Dietz, AC, Schnoor, JL (2001) Phytotoxicity of chlorinated aliphatics to hydrid poplar (Populus deltoids x nigra DN34). Environ. Toxicol. Chem. 20(2), 389-393.

 

Freedman, DL, Gossett, JM (1989) Biological reductive dechlorination of tetrachloroethylene and trichloroethylene to ethylene under methanogenic conditions. Appl. Environ. Microbiol. 55, 2144-2151

 

Gillham, RW, O’Hannesin, SF, Orth, WS (1993) Metal enhanced degradation of chlorinated aliphatics: laboratory tests and field trials. In proceedings of the 1993 HazMat Central Conference, March 9-11, 1993, Chicago, US.

 

Haley, JE, Hanson, B, Enfield, C, Glass, J (1991) Evaluating the effectiveness of ground water extraction systems, GWMR, winter 1991, 119-124.

 

Johnson, RL, Pankow, JF (1992) Dissolution of dense chlorinated solvents into groundwater. 2. Source functions for pools of solvent. Environ. Sci. Technol. 26, 896-901.

 

Macdonald, JA, Kavanaugh, MC (1994) Restoring contaminated groundwater: An achievable goal? Environ. Sci. Technol. 28.

 

Mercer, JN, Skipp, DC, Giffin, D (1990) Basics of pump-and-treat groundwater remediation technology. USEPA-600/8-90/003, Robert S. Kerr Environmental Researcj laboratory, Ada, OK, 31 p.

 

Oldenhuis, R, Vink, RLJM, Janssen, D, Witholt, B (1989) Degradation of chlorinated hydrocarbons by Methylosinus trichosporium OB3b expressing soluble methane monooxygenase.
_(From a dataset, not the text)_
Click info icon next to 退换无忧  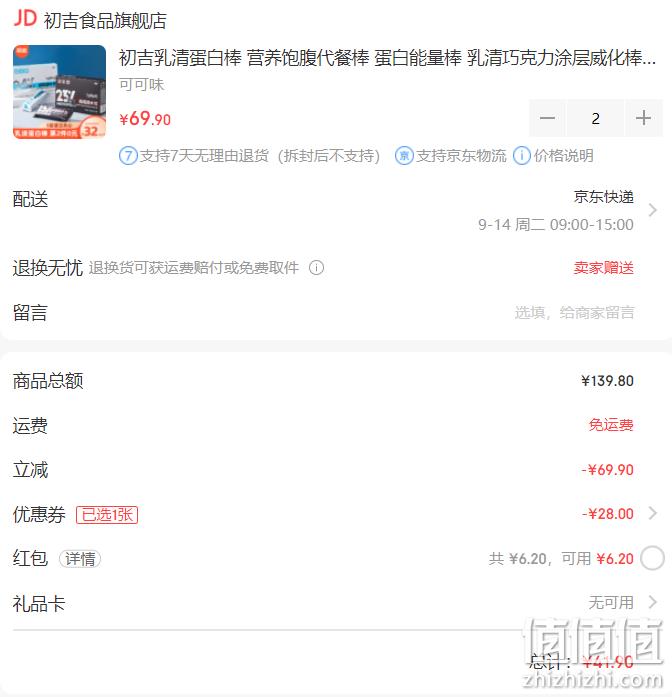click(316, 268)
Appl. Environ. Microbiol. 55, 2819-2826.

 

Semprini, L, Hopkins, GD, McCarty, PL, Roberts, PV (1992) In-situ transformation of carbon tetrachloride and other halogenated compounds resulting from biostimulation under anoxic conditions. Environ. Sci. Technol. 26, 2454-2461.

 

Tandoi, V, DiStefano, TD, Bowser, PA, Gossett, JM, Zinder, SH (1994) Reductive dehalogenation of chlorinated ethenes and halogenated ethanes by a high rate anaerobic enrichment culture. Environ. Sci. Technol. 28, 973-979.

 

Vogel, TM, Criddle, CS, McCarthy, PL (1987) Transformation of halogenated aliphatic compounds. Environ. Sci. Technol. 21, 722-736.